# Text extract start

I’m interested in ways to encourage teachers to analyze their own instructional practices. What strategies does your school use to invite teachers to collaborate with one another through classroom observations and feedback outside of performance appraisal or review?
–Andre Potvin, Principal,Lester B. Pearson Catholic High School, Glouchester, Ontario, Canada
Videotape and Discuss Lessons
At Price Lab School, we spent more than two years participating in training through the Center for Authentic Intellectual Work (http://centerforaiw.com). Each teacher in our school videotaped himself or herself teaching a lesson, and teachers shared these videos in small focus groups. The group watched the lesson and provided the instructor with feedback. Although it’s not always easy seeing yourself teaching or getting feedback from colleagues, it gave us time to have constructive conversations about the quality of instruction, teacher assignments, and student work. Ultimately, these discussions led to changes in instruction and student assessments (both formative and summative). I believe that feedback from other teachers, who know the complexities of teaching, is one of the best ways to improve instruction.
–Amy Lockhart, Teacher, Malcolm Price Laboratory School, Cedar Falls, Iowa
Start with the Staff Room
A good place to begin spontaneous interaction and sharing is the staff room. Teachers can connect in a comfortable way, and conversations often lead to colleagues getting interested in what is being done in other classes. That’s what takes place at our school, where such informal observations have become popular. Sometimes I step into a class and find three teachers observing because they are interested in the successful strategy they heard about in the staff room. The teacher who is being observed does not feel threatened at all because it is not part of any appraisal system; it’s just one colleague sharing her know-how. Some of our teachers have become experts in different areas, and share their knowledge and expertise with colleagues. It’s a give-and-take interaction that benefits not only teachers, but also students.
–Patsy Pouiller, Deputy Head, Primary, St. Andrew’s Scots School, Buenos Aires, Argentina
Offer a Choice of Professional Learning Communities
Teachers and administrators in our district consistently identify our professional learning communities (PLCs) as the best opportunity for collaboration that we offer. Our PLCs are voluntary; they are collegial groups of educators who come together regularly to learn about and focus on a topic. There are two nonnegotiables: PLCs must help teachers put what they learn into action; and they must provide an emotionally safe place where teachers feel collegial support and are free to take professional risks. Some of this year’s PLCs are Unleashing the Digital Artist in Each of Us (K-12 teachers), Comprehension and Collaboration (K-6 teachers), Integrating Technology using Bloom’s Technology Taxonomy (K-12 teachers), and Helping Students Become Better Editors of Their Own Writing (4-7 English/language arts teachers).

# Text extract end

Work to do:
1/ In the text on teacher collaboration, how long did Price Lab School spend training through the Center for Authentic Intellectual Work?
2/ Which of this year's professional learning communities does the text on teacher collaboration name? List every one.
3/ Can you resume the text on teacher collaboration, starting right after its final sentence?

# Stored data start

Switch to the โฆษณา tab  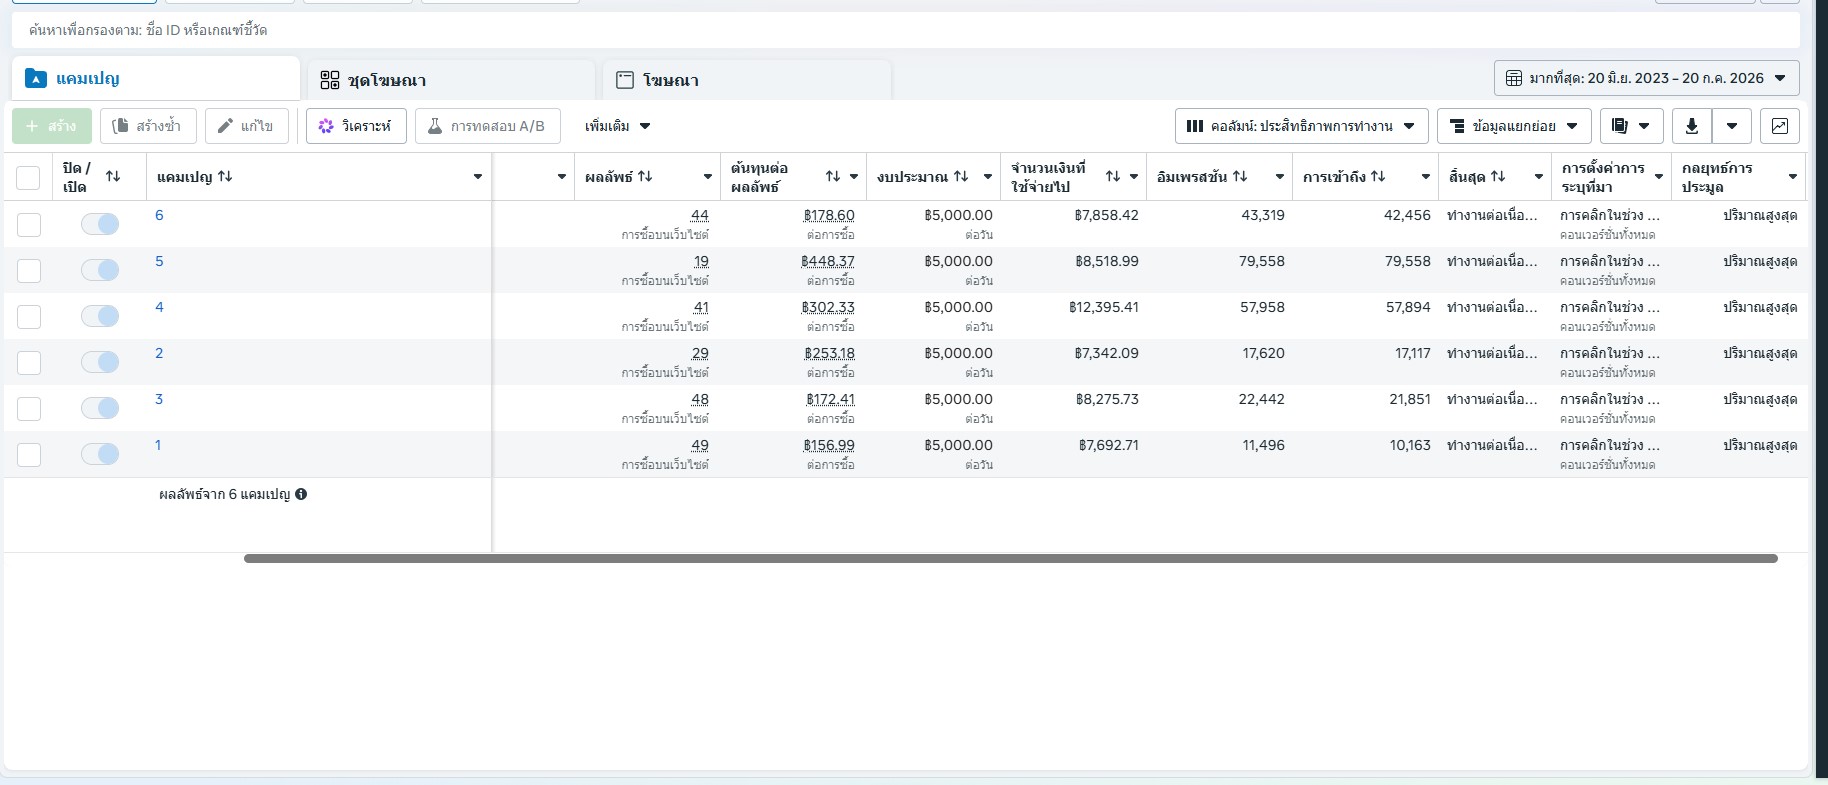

# Stored data end

Results by task:
1/ More than two years.

2/
- Unleashing the Digital Artist in Each of Us (K-12 teachers)
- Comprehension and Collaboration (K-6 teachers)
- Integrating Technology using Bloom's Technology Taxonomy (K-12 teachers)
- Helping Students Become Better Editors of Their Own Writing (4-7 English/language arts teachers)

3/
–Kimberly Kappler Hewitt, Director of Curriculum, Instruction, and Assessment, Oakwood City School District, Dayton. Ohio
Schedule Regular Collaboration Opportunities
We use a range of strategies to invite teacher collaboration. First, we have designated model classrooms for both literacy and math, in which a coach works closely with the classroom teacher to implement new curriculum and strategies and provide support and feedback. Second, we have weekly grade-level meetings during the school day in which teachers collaborate, set up observations, and provide feedback to one another. We also have early out every Monday so teachers can take part in weekly professional development; they spend much of this time working together to analyze student data, discuss lessons, and plan instruction. Finally, we have monthly intervention meetings in which classroom teachers and support staff meet to collaborate on the intervention work they are providing for specific students.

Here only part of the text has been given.